Requirement:
Your answer must be the exact lines below, starting with the line with "Click the GreenPois0n apple logo" and going on through the line with "817x517 pixels.", both included, with no pictures.

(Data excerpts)
○ ○ ○

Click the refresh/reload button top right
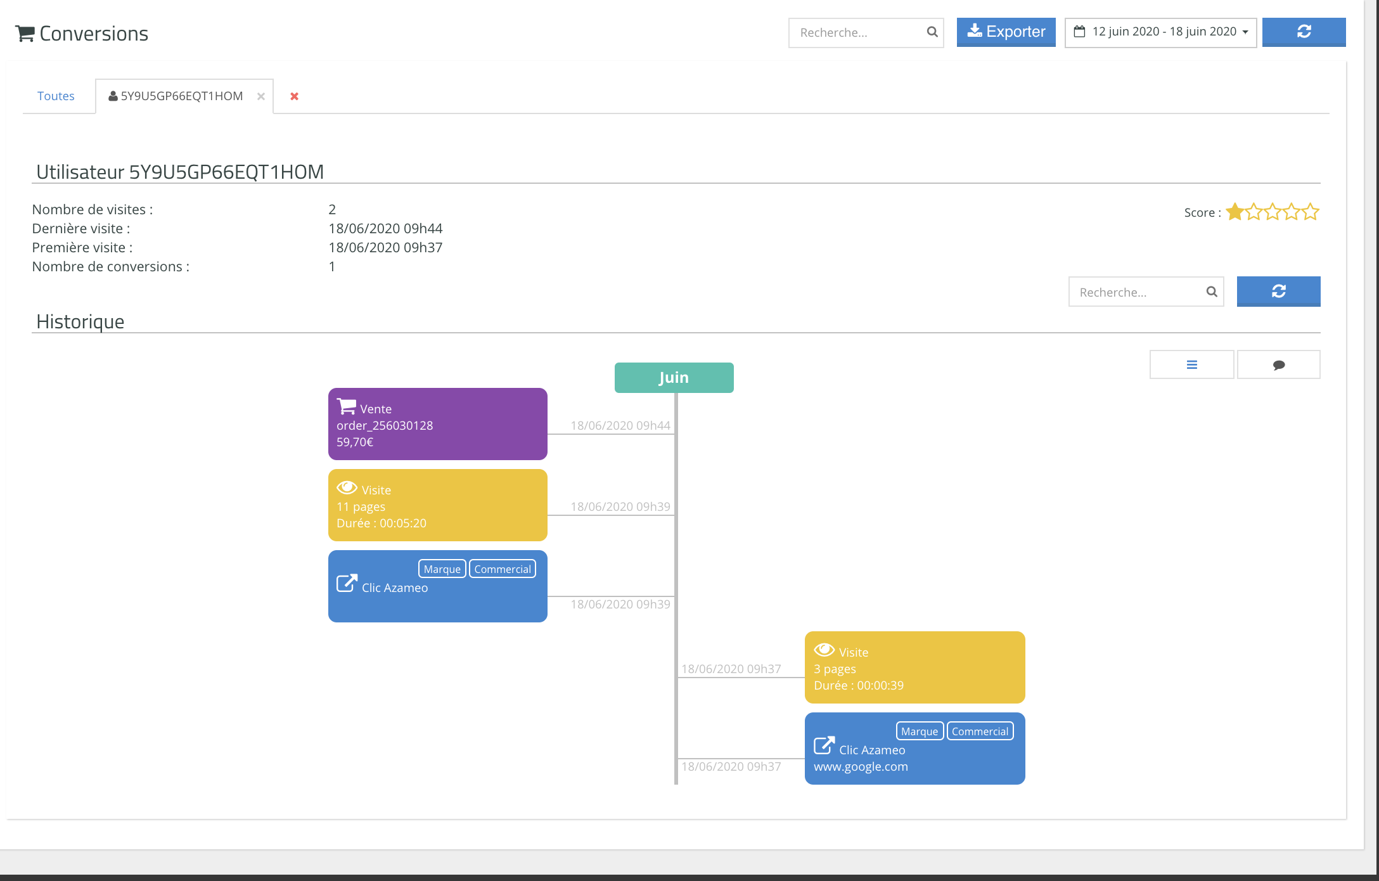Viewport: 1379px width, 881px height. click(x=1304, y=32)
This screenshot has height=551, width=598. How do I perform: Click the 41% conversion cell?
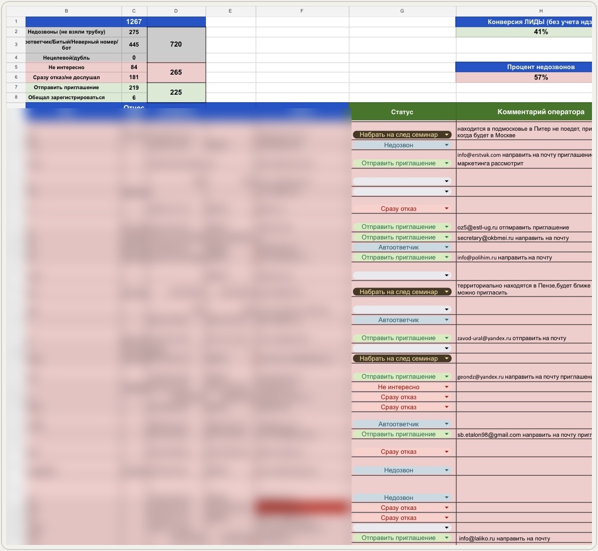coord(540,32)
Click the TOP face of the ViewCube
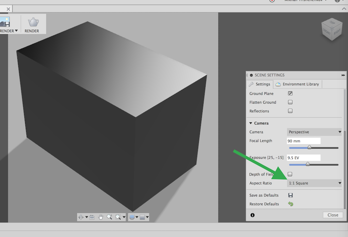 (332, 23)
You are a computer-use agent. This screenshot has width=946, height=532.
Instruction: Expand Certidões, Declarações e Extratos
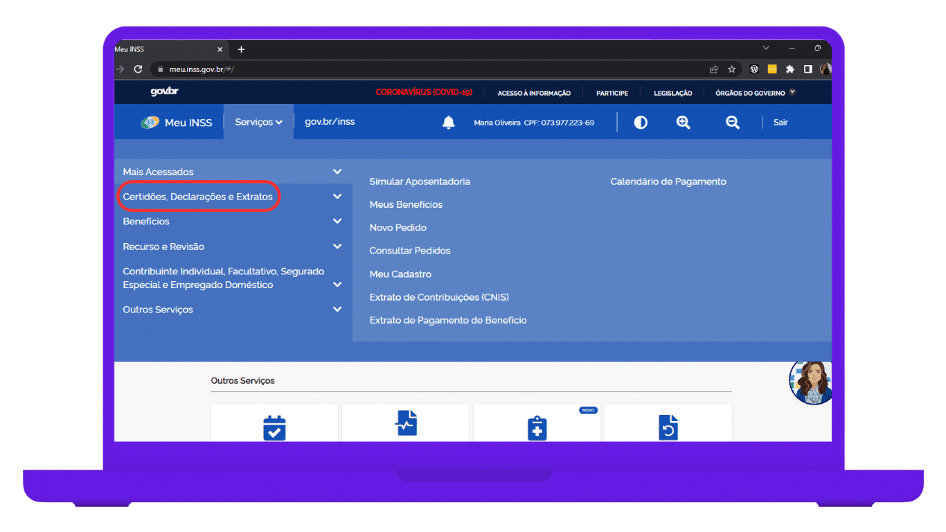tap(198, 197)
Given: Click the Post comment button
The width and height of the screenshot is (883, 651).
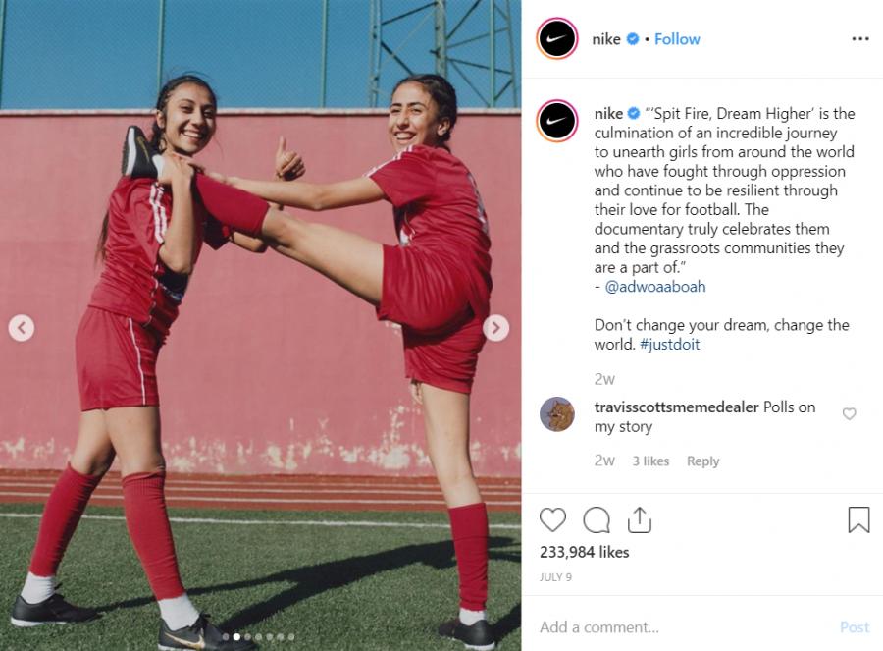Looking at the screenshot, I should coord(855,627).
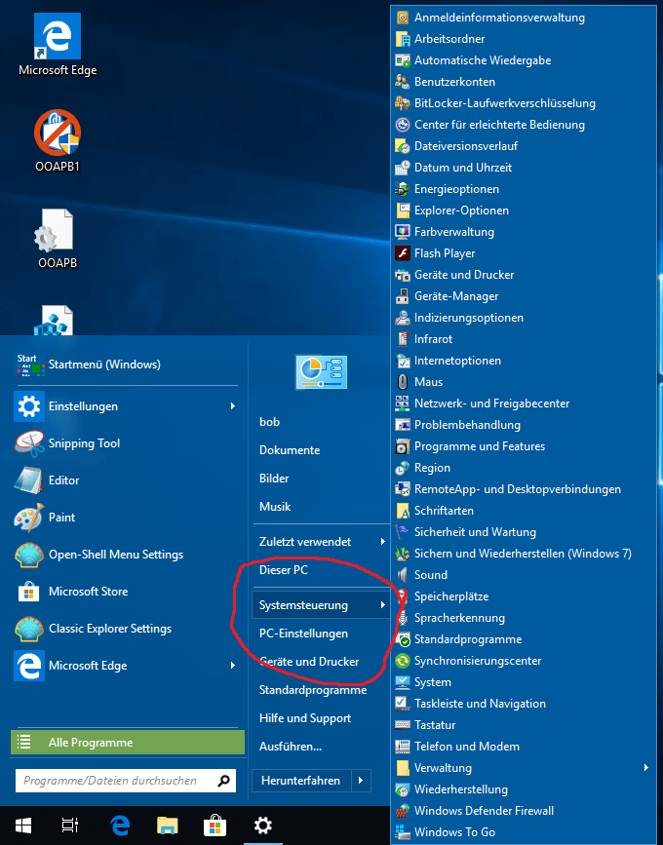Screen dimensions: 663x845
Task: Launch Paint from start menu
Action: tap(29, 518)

○ ○ ○

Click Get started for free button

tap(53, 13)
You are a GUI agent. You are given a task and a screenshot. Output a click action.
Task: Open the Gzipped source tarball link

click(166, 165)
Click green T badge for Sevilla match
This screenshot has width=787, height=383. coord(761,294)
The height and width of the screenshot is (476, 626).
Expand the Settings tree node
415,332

○ ○ ○

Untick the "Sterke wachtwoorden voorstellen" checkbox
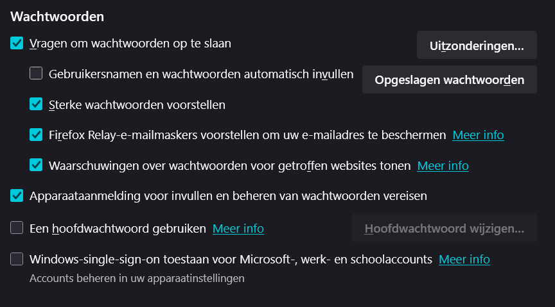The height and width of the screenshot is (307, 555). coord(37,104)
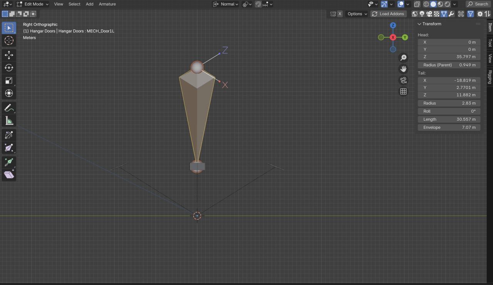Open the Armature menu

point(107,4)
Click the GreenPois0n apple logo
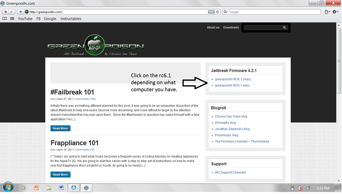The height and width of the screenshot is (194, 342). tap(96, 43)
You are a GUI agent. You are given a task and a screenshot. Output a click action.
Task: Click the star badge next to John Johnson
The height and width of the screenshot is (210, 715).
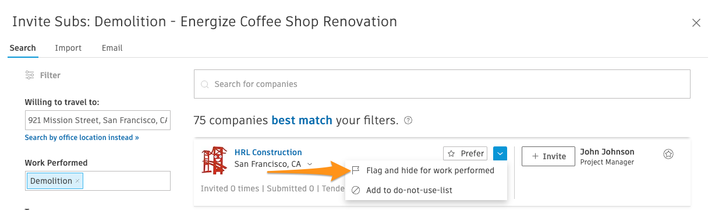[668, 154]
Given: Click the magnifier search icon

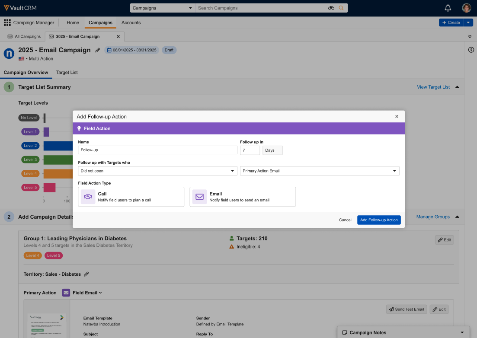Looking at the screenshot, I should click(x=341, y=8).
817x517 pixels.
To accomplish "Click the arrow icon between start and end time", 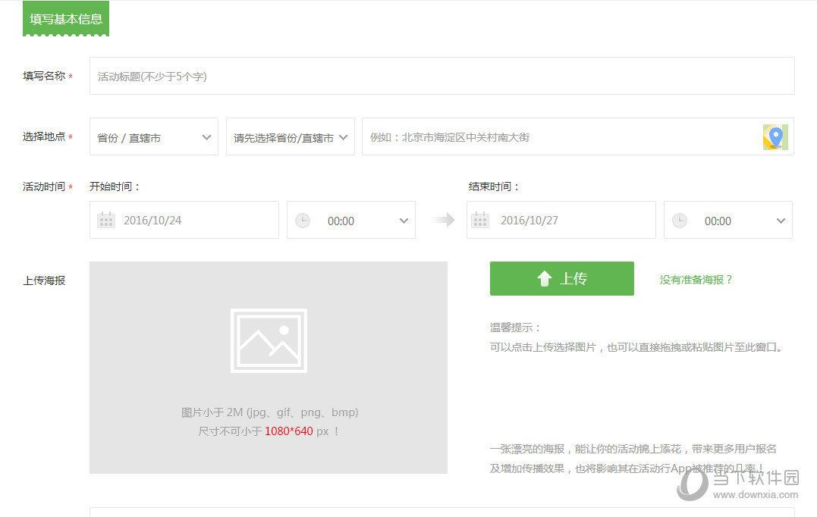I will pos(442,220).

○ ○ ○

Result for this exercise:
Click the GreenPois0n apple logo
The height and width of the screenshot is (194, 342). tap(96, 43)
You are a GUI agent. You are given a task and a screenshot. Output a click action.
Task: Click the star badge next to John Johnson
The height and width of the screenshot is (210, 715).
[668, 154]
Given: Click the magnifier search icon

Looking at the screenshot, I should click(x=341, y=8).
817x517 pixels.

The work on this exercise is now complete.